Presentation

Welcome to the website of Project-Team BEAGLE.

BEAGLE is a joint research group between:

  • INRIA: the French National Institute for Research in Computer Science and Control
  • INSA Lyon: Lyon Polytechnical University for Science and Technology
  • University Claude Bernard Lyon 1: the largest university in Rhone-Alpes’ region

We are located in Lyon, France (see our contact page for directions).

Open position

In collaboration with team Morpheme (Inria Sophia-Antipolis) and the Fleischmann lab (Brown University), we are looking for postdoctoral researchers that are passionate about image analysis in neurodevelopment. Roughly speaking, our goal is to develop a scalable pipeline for the quantification of neuronal nuclei, stained for specific proteins, in large volumes of spatiotemporal imaging data. If you are interested, please check out the MSCA Postdoctoral Fellowships website (https://euraxess.ec.europa.eu/jobs/hosting/inria-msca-pf-2022-hosting-offer-grenoble-lyon-5) and contact us (email: anton.crombach@inria.fr or guillaume.beslon@inria.fr).

For short

The expanded name for Beagle is “Artificial Evolution and Computational Biology”. Our research is at the interface between biology and computer science and aims at contributing new results in biology by modeling biological systems. In other words we are making artifacts – from the Latin artis factum: an entity made by human art rather than by Nature – and we explore them in order to understand Nature. Using computational approaches, we study abstractions of cellular systems and processes in order to unravel their organizational principles.

 

Funding

Project-team Beagle is funded by the following laboratories / institutes / agencies

INRIA Logo INSA LBBE Logo CNRS
Logo UCB Lyon 1 Logo LIRIS Logo CARMEN Logo ANR
Research themes

Two main topics:

  • Computational Cell Biology: We develop models of the spatio-temporal dynamic of cells and their molecular components, in particular the complex interplay between the reaction and the diffusion processes when the medium is not homogeneous or the number of molecules is too low to account for a perfect mixing hypothesis.
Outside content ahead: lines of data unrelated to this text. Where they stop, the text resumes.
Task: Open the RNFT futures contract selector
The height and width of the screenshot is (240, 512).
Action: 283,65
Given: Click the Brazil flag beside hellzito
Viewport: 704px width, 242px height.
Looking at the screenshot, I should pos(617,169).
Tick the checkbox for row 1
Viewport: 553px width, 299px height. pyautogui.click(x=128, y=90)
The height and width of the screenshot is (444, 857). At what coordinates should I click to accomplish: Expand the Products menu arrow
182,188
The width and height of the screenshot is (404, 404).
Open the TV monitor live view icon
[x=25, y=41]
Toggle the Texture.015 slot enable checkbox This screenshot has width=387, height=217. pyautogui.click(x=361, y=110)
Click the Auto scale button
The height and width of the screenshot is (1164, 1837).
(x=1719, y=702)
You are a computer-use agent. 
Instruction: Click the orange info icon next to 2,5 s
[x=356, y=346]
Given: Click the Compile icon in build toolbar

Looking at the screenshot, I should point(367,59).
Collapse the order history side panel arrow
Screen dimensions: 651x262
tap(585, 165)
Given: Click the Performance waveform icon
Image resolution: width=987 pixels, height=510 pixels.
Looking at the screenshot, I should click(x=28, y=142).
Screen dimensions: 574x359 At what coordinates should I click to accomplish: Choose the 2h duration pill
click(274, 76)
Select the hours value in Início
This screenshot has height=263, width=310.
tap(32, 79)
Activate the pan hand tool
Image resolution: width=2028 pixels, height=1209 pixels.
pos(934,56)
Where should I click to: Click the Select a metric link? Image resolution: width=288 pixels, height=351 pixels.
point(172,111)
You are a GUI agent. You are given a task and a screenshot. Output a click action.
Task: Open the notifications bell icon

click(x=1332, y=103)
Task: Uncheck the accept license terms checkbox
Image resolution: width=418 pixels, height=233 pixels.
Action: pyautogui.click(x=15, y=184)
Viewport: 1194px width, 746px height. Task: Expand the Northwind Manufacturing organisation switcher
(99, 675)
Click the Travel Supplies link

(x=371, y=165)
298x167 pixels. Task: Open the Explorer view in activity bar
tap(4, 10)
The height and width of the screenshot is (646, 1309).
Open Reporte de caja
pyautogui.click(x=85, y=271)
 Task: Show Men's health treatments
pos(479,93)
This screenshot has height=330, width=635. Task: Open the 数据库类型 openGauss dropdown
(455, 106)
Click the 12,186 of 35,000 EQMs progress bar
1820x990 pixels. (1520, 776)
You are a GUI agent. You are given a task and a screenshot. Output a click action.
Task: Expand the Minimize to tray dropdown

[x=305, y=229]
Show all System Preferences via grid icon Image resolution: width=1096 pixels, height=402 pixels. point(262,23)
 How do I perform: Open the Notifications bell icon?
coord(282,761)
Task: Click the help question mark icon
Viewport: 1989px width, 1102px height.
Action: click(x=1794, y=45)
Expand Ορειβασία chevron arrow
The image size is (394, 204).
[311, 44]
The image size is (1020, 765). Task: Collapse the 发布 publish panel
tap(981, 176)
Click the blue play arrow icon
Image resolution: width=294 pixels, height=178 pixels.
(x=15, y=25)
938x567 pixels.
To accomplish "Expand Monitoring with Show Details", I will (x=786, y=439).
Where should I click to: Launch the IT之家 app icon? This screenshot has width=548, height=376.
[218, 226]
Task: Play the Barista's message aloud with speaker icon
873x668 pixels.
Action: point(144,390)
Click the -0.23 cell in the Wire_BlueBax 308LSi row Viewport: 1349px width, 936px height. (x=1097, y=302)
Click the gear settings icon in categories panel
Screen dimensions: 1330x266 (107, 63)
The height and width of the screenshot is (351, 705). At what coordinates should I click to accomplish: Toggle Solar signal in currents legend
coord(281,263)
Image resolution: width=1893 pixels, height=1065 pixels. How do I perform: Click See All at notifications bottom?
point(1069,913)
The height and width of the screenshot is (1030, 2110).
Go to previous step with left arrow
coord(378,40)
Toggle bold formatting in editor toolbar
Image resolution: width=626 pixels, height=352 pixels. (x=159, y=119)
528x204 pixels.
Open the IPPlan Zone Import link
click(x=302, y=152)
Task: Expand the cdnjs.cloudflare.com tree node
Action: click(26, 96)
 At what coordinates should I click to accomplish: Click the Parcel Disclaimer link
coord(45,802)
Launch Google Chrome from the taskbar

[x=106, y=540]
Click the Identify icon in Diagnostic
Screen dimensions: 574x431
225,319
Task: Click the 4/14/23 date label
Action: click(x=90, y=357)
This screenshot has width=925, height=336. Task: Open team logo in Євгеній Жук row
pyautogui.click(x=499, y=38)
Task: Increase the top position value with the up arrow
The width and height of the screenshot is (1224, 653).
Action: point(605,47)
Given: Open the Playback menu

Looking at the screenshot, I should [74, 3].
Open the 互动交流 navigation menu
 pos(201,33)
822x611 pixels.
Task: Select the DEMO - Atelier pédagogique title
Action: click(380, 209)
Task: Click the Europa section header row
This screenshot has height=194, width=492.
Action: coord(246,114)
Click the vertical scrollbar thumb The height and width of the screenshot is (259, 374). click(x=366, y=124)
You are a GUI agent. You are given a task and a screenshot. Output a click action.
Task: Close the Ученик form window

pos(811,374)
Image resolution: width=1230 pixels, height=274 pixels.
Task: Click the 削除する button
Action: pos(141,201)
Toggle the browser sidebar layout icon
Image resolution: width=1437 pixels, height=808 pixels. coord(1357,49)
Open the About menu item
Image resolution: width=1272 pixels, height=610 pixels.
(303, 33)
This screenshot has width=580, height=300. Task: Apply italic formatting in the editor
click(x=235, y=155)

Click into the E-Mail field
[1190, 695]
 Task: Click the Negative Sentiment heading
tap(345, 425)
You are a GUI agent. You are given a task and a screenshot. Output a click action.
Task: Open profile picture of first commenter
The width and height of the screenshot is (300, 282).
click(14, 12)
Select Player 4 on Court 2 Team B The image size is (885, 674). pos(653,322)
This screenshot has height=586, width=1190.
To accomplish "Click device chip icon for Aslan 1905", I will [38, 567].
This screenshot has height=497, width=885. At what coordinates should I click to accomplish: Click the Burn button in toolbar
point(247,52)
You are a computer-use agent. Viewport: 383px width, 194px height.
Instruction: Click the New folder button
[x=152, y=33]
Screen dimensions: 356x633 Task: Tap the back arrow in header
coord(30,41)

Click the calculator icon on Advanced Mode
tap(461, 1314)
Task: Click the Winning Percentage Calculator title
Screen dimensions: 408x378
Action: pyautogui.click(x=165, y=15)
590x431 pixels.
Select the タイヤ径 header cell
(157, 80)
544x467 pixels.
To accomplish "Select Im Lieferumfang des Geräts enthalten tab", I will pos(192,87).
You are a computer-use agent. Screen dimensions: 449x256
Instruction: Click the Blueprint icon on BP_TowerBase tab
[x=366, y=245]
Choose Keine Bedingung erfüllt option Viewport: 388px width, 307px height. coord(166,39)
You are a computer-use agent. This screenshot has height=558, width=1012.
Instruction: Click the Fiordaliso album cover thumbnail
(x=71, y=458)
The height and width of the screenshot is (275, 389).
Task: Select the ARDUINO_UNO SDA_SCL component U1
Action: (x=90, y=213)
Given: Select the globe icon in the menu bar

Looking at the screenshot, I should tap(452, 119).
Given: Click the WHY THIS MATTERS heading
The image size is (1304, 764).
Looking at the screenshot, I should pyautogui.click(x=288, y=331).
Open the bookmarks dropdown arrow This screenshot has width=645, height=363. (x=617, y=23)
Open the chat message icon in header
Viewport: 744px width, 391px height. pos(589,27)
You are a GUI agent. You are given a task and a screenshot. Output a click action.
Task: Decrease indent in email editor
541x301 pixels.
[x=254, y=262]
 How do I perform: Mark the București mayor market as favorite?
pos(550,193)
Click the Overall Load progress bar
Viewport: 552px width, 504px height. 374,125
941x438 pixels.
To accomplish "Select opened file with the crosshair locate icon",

We particularly focus on the consequences on the signaling networks and on the stochasticity of transcription.
  • In silico Models of Evolution: To better understand the cellular structures (genome organization, transcription networks or signaling cascades) we propose to study their historical evolutionary origin. In silico experimental evolution allows the study of how evolution in various conditions (e.g., large vs. small efficient population sizes, high vs. low mutation rates, stable vs. unstable environments…) leads to some specific structures shaped by the needs of robustness, variability or evolvability.

Both topics are strongly complementary: on the short time scales biological systems are constrained by the physical nature of their substrate but, on long time scales, they are also constrained by their evolutionary history. Therefore, studying both time scales and both constraints – including their interactions – gives us a global viewpoint on the roots of biological organization.